Stock market fraud: SEC intensifies efforts to restore investor trust
The Securities and Exchange Commission (SEC) is set to fortify its efforts in battling stock market fraud and intensifying its monitoring of publicly traded firms, in a bid to re-establish investor trust. The Commission acknowledged the proliferation of fraud incidents has led to a considerable erosion of confidence among stock investors.
Regular offences include insider trading and stock price manipulation.

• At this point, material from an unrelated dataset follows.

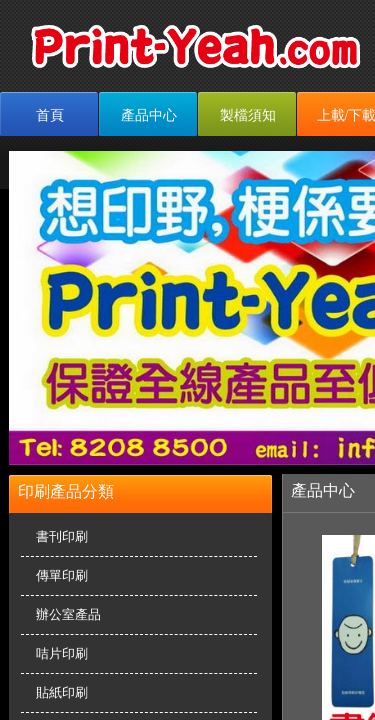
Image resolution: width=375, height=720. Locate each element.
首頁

The regulator’s mission to bolster public assurance centres around enforcing stricter laws under the Securities and Exchange Act, ensuring all participants in the capital market are dealt with equitably, as per the SEC’s statement.
The Commission issued a warning to potential fraudsters.
“Directors or executives of listed companies or businesses in the capital market who commit crimes, carry out unfair trading or fraudulent acts will face strict law enforcement, as such crimes usually affect a wide group of investors.”
Securities trading offences under the Securities and Exchange Act fall into three categories: the disclosure of information that could potentially harm investors or the capital market; using false or distorted information for analysis or forecasts; and using known information to exploit investors.
In all these cases, the actions influence the price of securities and manipulate investor decisions, according to the SEC.
“In the event of an offence involving unfair securities trading practices, failure to fulfil directorial or executive duties, or using someone else’s account for securities trading, the SEC may opt to impose civil penalties.”
The decision on punitive measures is at the discretion of the committee. If the accused refuses to adhere to the civil punishment measures, the SEC is authorised to initiate a lawsuit with the civil court against the offender, highlighted the statement.
Challenges & Development
The SEC also acknowledged the challenges in evidence collection and prosecution, especially in cases related to financial crimes, where most evidence is typically in the hands of the culprits trying to hide their wrongdoings. The SEC further noted that these types of cases usually have a significant impact on investors and the capital market.
The SEC collaborates with the Department of Special Investigation, the Central Investigation Bureau, the Economic Crime Suppression Division, the Anti-Money Laundering Office, and the Stock Exchange of Thailand (SET) to enforce the law effectively and boost confidence in the capital market, reported Bangkok Post.
The SEC is also implementing measures to reinforce investor protection, involving the screening and monitoring of SET-listed companies to ensure adherence to good governance principles. The SEC plans to tighten the criteria for indirect registration or backdoor listing, mitigating the chances of stock market fraud.
Moreover, relevant capital market personnel, such as auditors, financial advisors and securities insurance companies, should be expected to perform their duties fairly for the benefit of shareholders and investors, added the regulator.
The SEC is also aiming to develop a mechanism that enhances investor knowledge and the capacity to protect their rights, as well as refining the securities financing process in the capital market.